Unsere Prozessbeobachter hegen seit langem die Sorge, dass in diesem Verfahren nur die Nebenklä-ger im Namen der Familie und Freunde Oury Jallohs an einer rückhaltlosen Aufklärung der Vorgänge in der Gewahrsamszelle interessiert sind, die zum Tod Oury Jallohs geführt hatten.

•    Der Staatsanwaltschaft ging und geht es um die Verurteilung des von ihr angeklagten Dienstgruppenleiters Andreas S., den sie, das machte der Oberstaatsanwalt jüngst geltend, für rundum schuldig befindet.

•    Der Magdeburger Richterschaft geht es darum, jedwede abermalige Verfahrensfehler tunlichst zu vermeiden.

•    Die Verteidigung hat kein anderes Interesse, als strafrechtliche Konsequenzen von ihrem Mandanten abzuhalten.

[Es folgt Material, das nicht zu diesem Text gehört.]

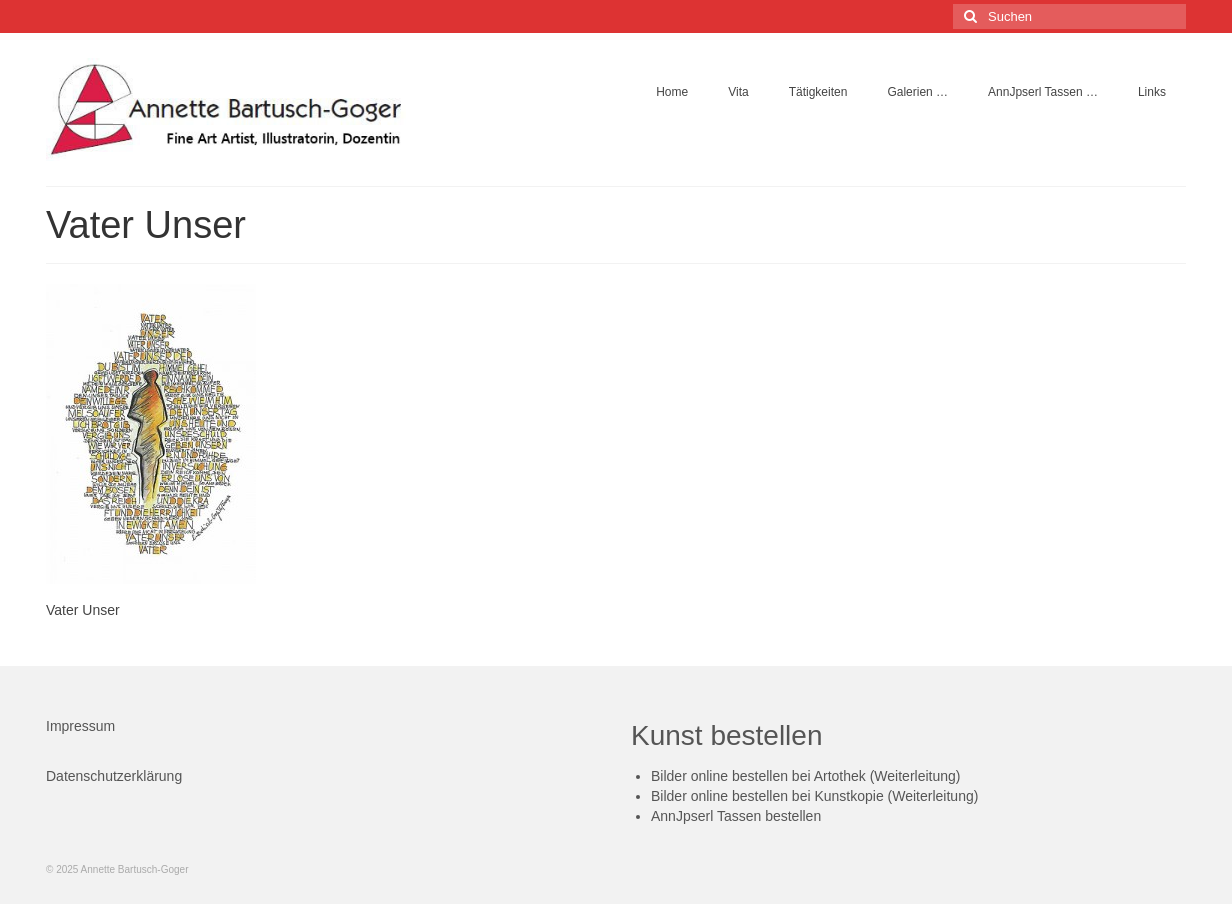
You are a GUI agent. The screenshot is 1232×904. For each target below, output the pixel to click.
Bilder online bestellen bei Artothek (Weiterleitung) (805, 776)
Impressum (80, 726)
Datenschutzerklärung (114, 776)
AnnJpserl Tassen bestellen (736, 816)
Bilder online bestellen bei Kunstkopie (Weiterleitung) (814, 796)
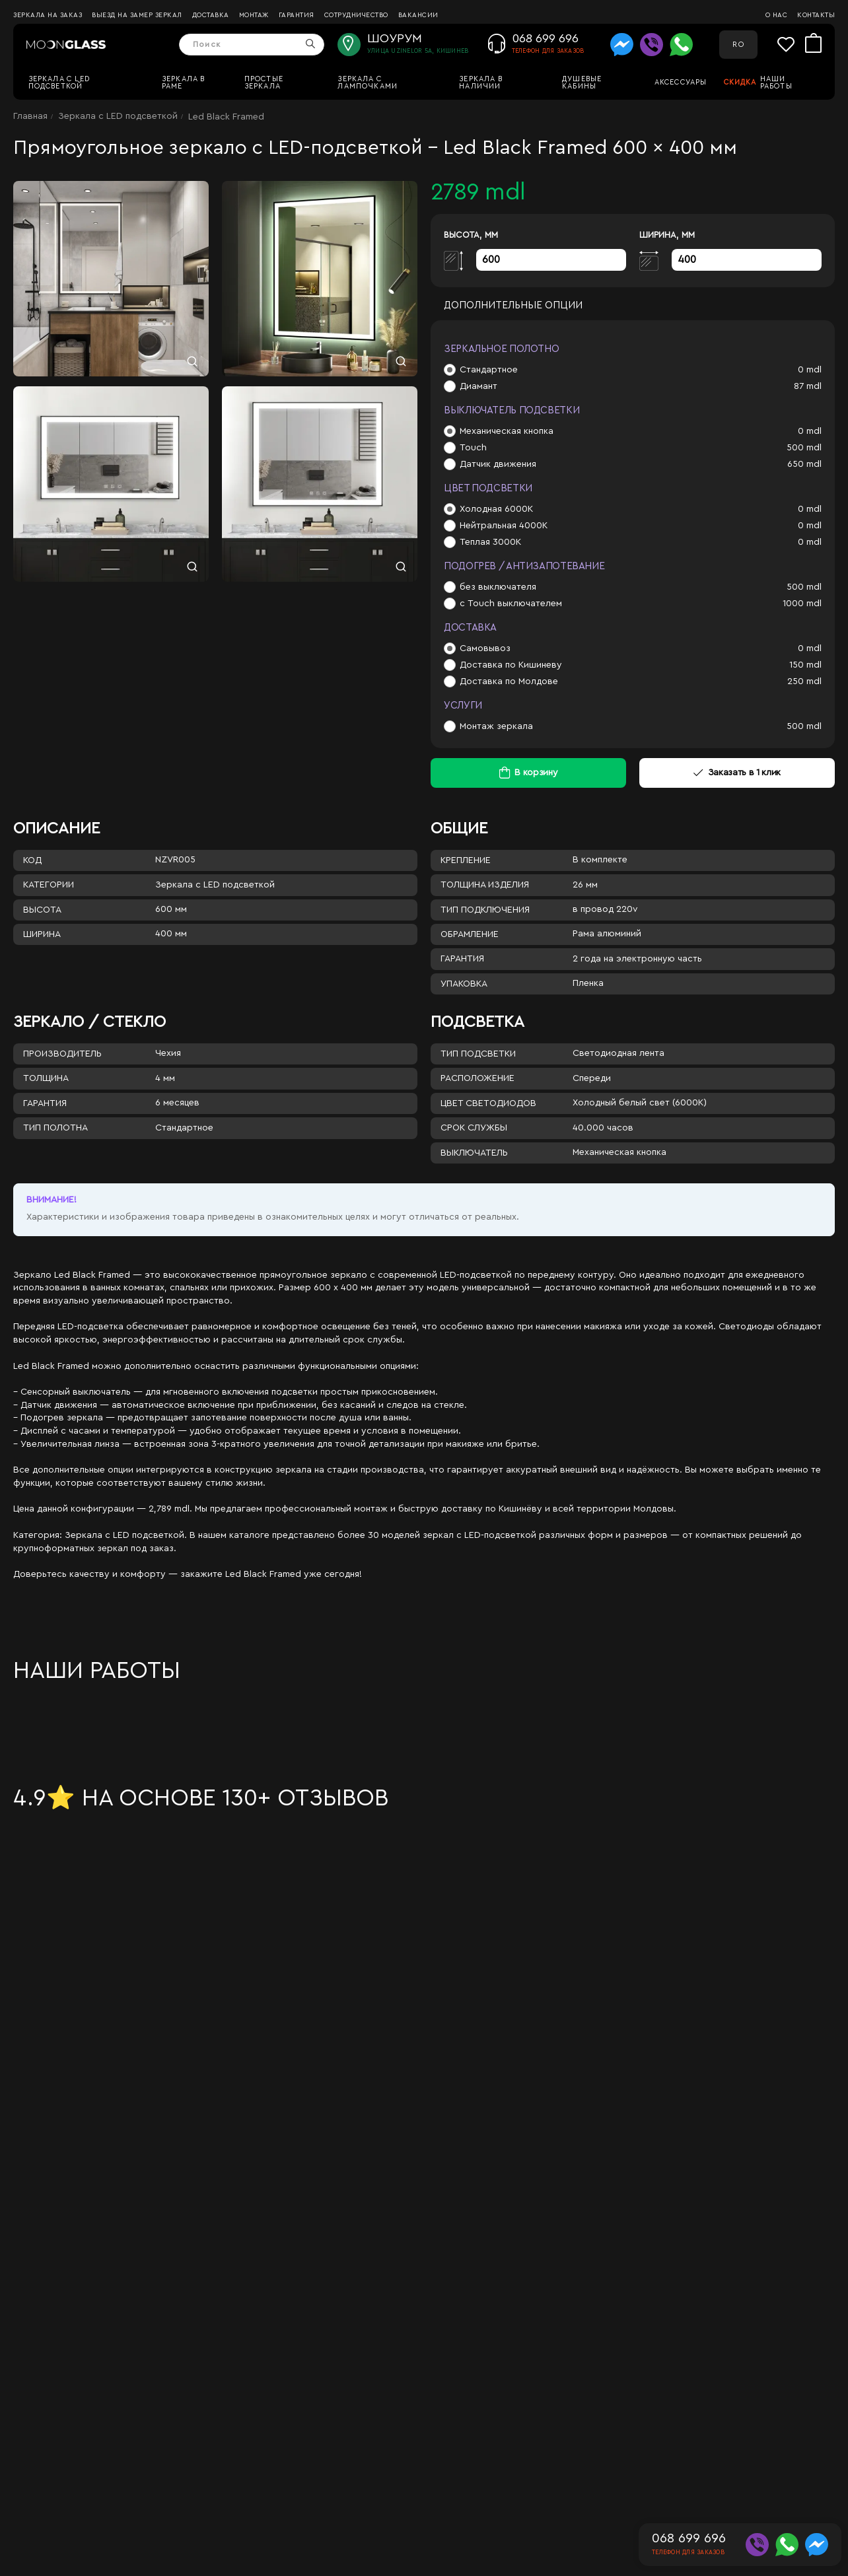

Immerhin wird diesem vorgeworfen, nicht nur Oury Jalloh zu Unrecht und überdies ohne einen Richterentscheid im Gewahrsam gehalten zu haben, sondern, um von den Hilferufen des in der Zelle an Händen und Füßen Gefesselten nicht gestört zu werden, in seinem Büro die Wechselsprechanlage zur Zelle mehrfach abgestellt sowie nach Brandausbruch den Rauch- und Brandmelder ignoriert zu haben.

Ob der Dienstgruppenleiter den Tod Oury Jallohs als Folge seines (Nicht-) Handelns zu verantworten hat und deshalb schuldig zu sprechen ist, hängt für die genannten Prozessbeteiligen von der Beant-wortung der Frage ab, ob ihm nach dem ersten Feueralarm genügend Zeit verblieb, Oury Jalloh vor dem Feuertod zu retten. Allein aus diesem Grund sind Verteidigung, Richterschaft und Staatsan-waltschaft gezwungen, sich noch mit dem Brandausbruch auseinanderzusetzen. Das gemeinsame enggeführte Aufklärungsinteresse der Verteidigung und der anklagenden Staatsanwaltschaft konzentriert sich demnach vor allem auf dieses schmale Zeitfenster zwischen dem Auslösen des Feueralarms und dem Eintreffen des Angeklagten in der Zelle. Das Gericht muss indes im Hinblick auf einen unanfechtbaren Urteilsspruch klären, wie der Brand entstanden sein und sich entwickelt haben könnte.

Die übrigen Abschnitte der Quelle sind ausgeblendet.